[lbo-talk] Ralph on the recall

Eubulides paraconsistent at comcast.net
Tue Aug 12 16:23:46 PDT 2003


----- Original Message ----- From: "Doug Henwood" <dhenwood at panix.com> To: <lbo-talk at lbo-talk.org> Sent: Tuesday, August 12, 2003 3:55 PM Subject: Re: [lbo-talk] Ralph on the recall


> Eubulides wrote:
>
> >
> >----- Original Message -----
> >From: "Brad DeLong" <delong at econ.Berkeley.EDU>
> >
> >> >Governors are about governments, which can't be trusted, since they
> >> >have their own interests, unlike juries, which dissolve upon
> >> >delivering a verdict. Ralph doesn't seem to believe that agents can
> >> >be trusted or that it's possible for principals to discipline them.
> >> >You could call his POV anarchism, but I suspect there are a lot of
> >> >people at George Mason that would agree with him.
> >> >
> >> >Doug
> >>
> >> To rely on personal-injury lawsuits as your *only* tool of governing
> >> the market seems... absurd... like something that only a
> >> narrow-minded and unobservant lawyer could entertain for a second as
> >> a desirable mode of social organization.
> >>
> >> It leads straight to something one might call right-wing corporate
> >> libertarianism...
> >>
> >>
> >> Brad DeLong
> >
> >
> >================
> >
> >You really like strawmen don't you?
>
> This is hardly a straw-man version of Ralph. He's hostile to
> regulatory agencies because he thinks they inevitably get captured.
> He prefers lawsuits for just the reason I cited - because juries are
> self-dissolving bodies. He & his raiders contributed a lot to the
> political energy behind dereg in the 1970s because of their critiques
> of the ICC etc. He has a lot in common with the corporate
> libertarians. It's too bad his early-1960s attack on public housing
> has disappeared from the web - it was a beaut.
>
> Doug

=================

Well, just think of RN as the consummate defender of neoclassical consumer choice theory. :-)

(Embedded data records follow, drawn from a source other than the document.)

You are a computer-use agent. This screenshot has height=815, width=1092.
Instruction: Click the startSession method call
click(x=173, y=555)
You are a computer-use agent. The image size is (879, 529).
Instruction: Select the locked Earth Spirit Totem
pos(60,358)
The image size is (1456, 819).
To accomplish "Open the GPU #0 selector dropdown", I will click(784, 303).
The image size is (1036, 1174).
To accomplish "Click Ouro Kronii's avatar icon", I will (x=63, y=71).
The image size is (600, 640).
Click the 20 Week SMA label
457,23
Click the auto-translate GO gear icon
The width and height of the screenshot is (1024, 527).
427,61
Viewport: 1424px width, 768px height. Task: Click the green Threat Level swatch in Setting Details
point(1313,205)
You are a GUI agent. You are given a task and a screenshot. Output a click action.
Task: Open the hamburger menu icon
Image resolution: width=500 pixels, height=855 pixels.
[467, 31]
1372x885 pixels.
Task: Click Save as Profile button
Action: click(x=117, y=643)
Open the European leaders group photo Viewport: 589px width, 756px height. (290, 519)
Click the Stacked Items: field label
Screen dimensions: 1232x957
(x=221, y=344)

To claim that he thinks personal-injury lawsuits are the *only* way to tame the markets is ludicrous if one spends even 5 minutes actually talking with him. The problems of construing the issues he's dealt with with the same old regulation/deregulation binary folks take for granted is too simplistic and you know that from the discussions on pen-l.

http://regenerationtv.net/pipermail/actionladiscuss/2001-January/000025.html [doesn't read like 'deregulation' to me]

http://financialservices.house.gov/banking/61500nad.htm [shows the problems of thinking in terms of the deregulation/regulation binary]

The guy's no saint but he's done more for the US public than Brad'll do in 50 lifetimes.

Did I mention that he thinks corporations are undemocratic tyrannies? How's that like the folks at the Cato Institute?